Source data:
※
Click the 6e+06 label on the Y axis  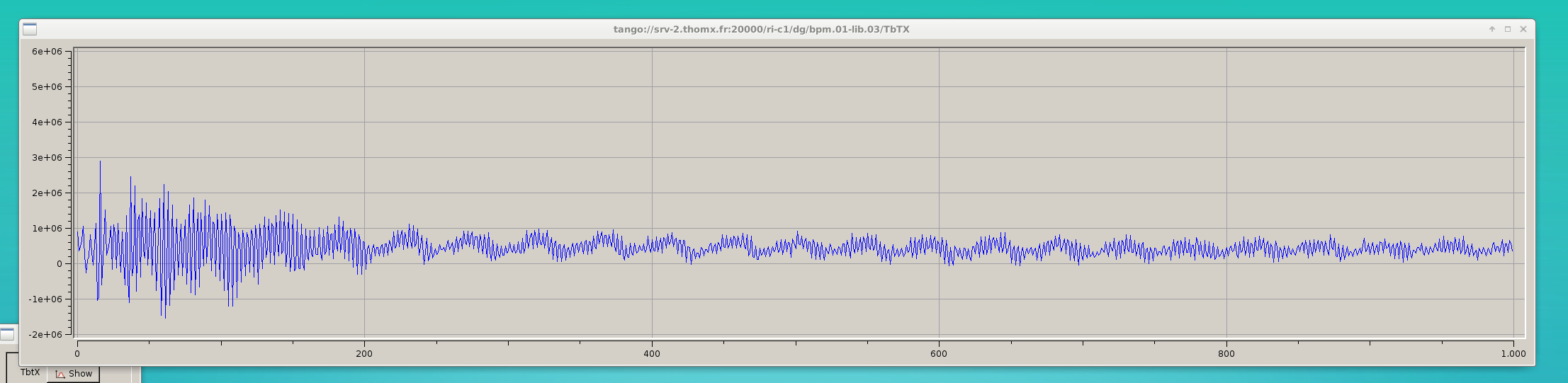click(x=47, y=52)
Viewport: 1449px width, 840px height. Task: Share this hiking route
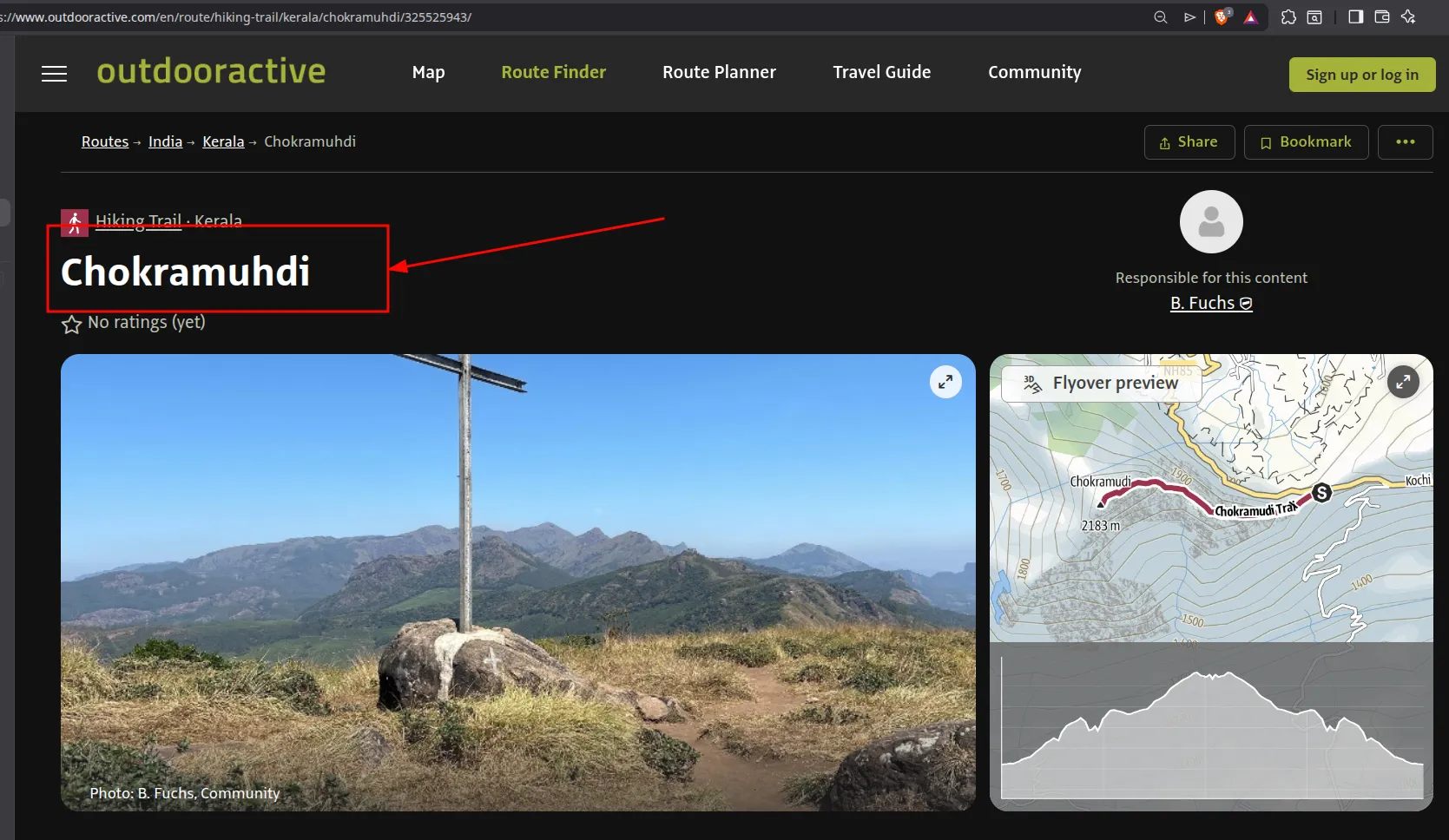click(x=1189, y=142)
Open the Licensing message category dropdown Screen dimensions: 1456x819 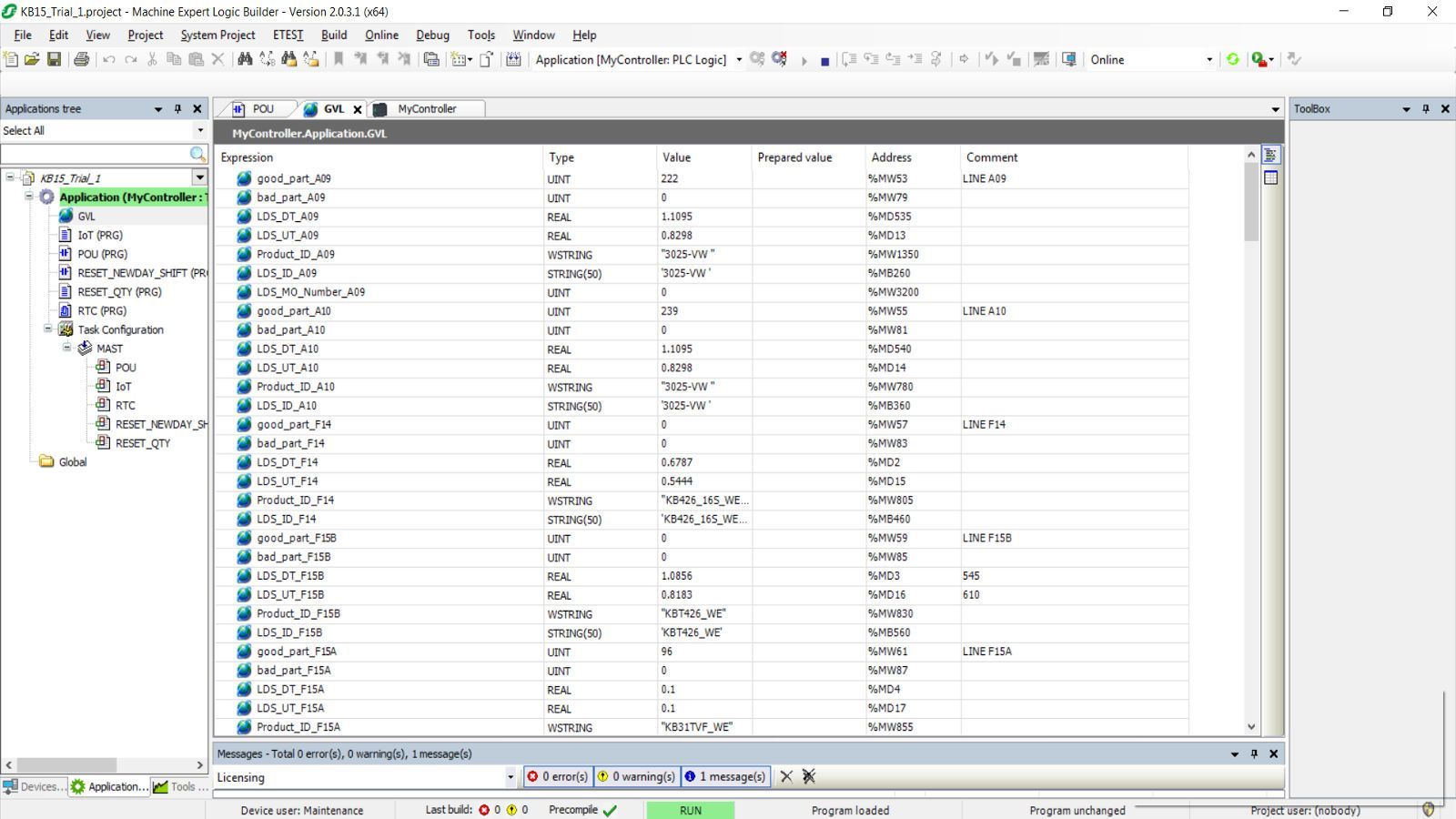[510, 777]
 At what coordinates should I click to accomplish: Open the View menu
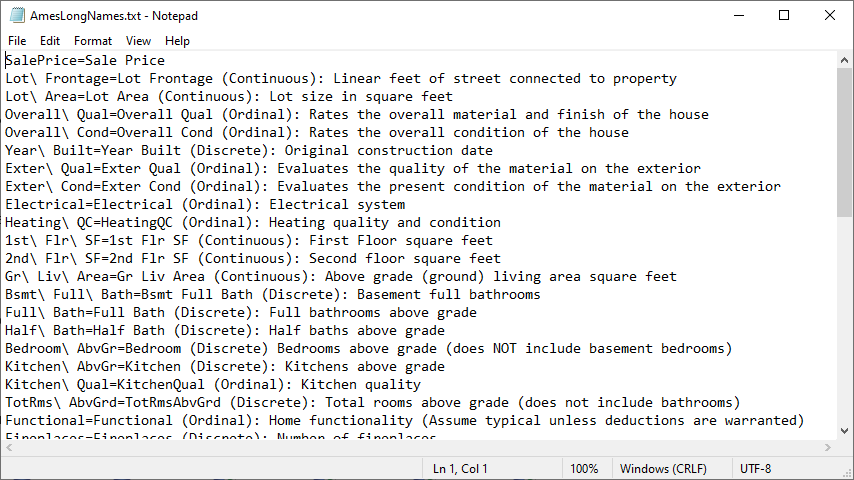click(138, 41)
※
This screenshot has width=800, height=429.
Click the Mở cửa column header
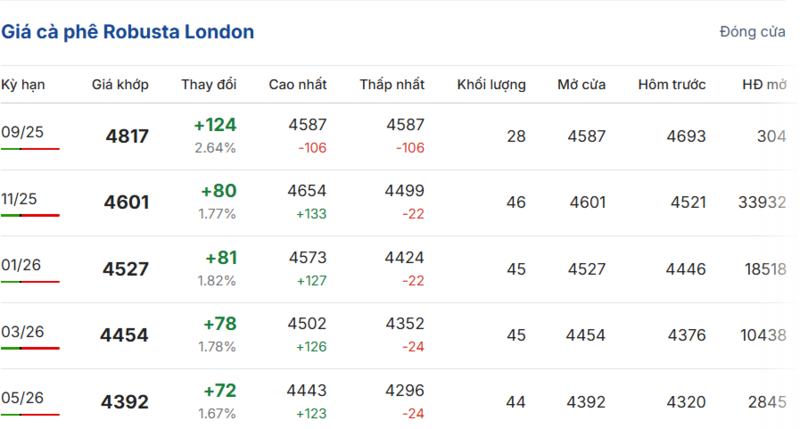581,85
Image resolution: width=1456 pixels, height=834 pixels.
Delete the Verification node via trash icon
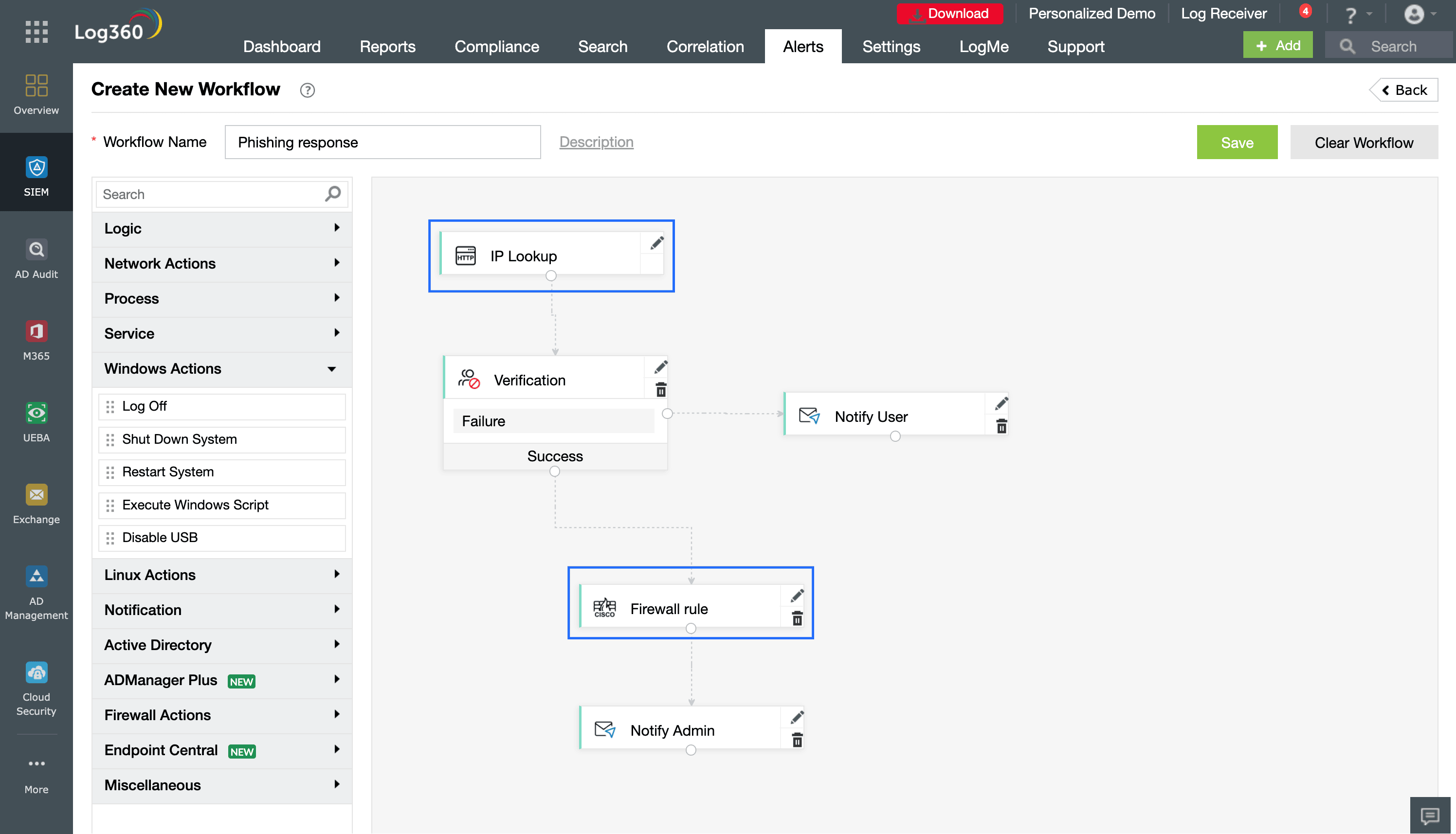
※
* _Task to carry out_
Express the rows from the line containing "This screenshot has width=800, height=429." through the line containing "Delete the Verification node via trash icon" as a JSON list of strings, one string per line, with blank lines and pictures left out.

* _Answer below_
[
  "This screenshot has width=800, height=429.",
  "Click the Mở cửa column header",
  "581,85",
  "Image resolution: width=1456 pixels, height=834 pixels.",
  "Delete the Verification node via trash icon"
]